Alongside brother Peter, Fred Done opened his first betting shop ‘Done Bookmakers’ In Pendlebury, Salford, on September 4, 1967.
Heading up the family business, Done would create a UK betting behemoth in Betfred which today operates over 1,700 betting shops employing 11,000 staff nationwide.
Betfred’s journey from a small family business to becoming a UK ‘Big 4’ bookmaker, joining the ranks of Ladbrokes, Coral and William Hill, has amassed the Done family billions in wealth and marked Fred Done as one of the most recognised businessmen in the North of West of England.
Done is perhaps one of the few men who has witnessed every cycle of the UK betting industry. The billionaire’s betting inception started during the 1940s and 50s working with his father who ran an illegal bookmaking business due to UK prohibition on gambling.
Speaking to the Manchester Evening News, Done details UK betting’s birth which saw the rise of the first regional betting businesses during the 1960s and 70s. The formation of listed betting enterprises during the 1980s and 90s, through to the sector’s ongoing digital revolution.
As a businessman, Done does not shy away from confrontation or tough decisions. A lover of racing, this September Done stated that Betfred would ‘walk away’ from all association with the sport due to Jockey Club and Arena Racing Company (ARC) dropping Betfred’s Tote Pool services.

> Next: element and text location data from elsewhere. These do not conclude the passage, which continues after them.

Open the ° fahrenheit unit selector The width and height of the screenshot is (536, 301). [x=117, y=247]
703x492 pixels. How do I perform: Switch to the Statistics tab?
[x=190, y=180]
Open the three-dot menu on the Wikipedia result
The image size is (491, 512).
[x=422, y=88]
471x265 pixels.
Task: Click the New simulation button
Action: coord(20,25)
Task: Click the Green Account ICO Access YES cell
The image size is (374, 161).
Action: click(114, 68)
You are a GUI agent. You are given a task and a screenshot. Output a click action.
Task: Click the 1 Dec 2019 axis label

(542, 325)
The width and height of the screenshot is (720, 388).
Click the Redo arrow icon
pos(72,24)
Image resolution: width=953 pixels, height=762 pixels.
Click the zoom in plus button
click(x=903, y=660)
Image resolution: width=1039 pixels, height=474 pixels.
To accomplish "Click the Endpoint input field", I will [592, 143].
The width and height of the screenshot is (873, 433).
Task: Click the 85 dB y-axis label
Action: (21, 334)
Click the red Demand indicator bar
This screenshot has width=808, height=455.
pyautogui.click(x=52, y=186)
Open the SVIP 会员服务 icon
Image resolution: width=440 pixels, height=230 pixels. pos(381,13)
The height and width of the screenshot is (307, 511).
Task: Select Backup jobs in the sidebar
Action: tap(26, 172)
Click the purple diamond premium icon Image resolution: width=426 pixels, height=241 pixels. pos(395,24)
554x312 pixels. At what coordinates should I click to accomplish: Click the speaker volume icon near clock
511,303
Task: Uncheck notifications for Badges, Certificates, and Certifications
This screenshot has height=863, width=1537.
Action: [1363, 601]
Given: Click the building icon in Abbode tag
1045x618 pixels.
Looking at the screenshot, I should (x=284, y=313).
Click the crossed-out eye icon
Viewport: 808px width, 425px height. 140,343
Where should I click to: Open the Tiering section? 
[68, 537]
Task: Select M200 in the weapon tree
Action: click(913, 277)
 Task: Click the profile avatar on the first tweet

Done has ordered Betfred’s retail division to close 49 of its 51 on-course betting points by July 2018, a closure that could cost UK racing events approximately £6 million in sponsorship.
Ahead of this October’s much anticipated UK government review of the gambling industry which will primarily focus on FOBTs wagering levels and sector-wide advertising standards, Done details that at a retail level a ‘big rethink is needed’.
The Salford man states that retail bookmaking will always be his ‘first love’ for betting. However, stakeholders can’t afford to wear rose tinted glasses when dealing with the reality of the highstreet and changing consumer habits.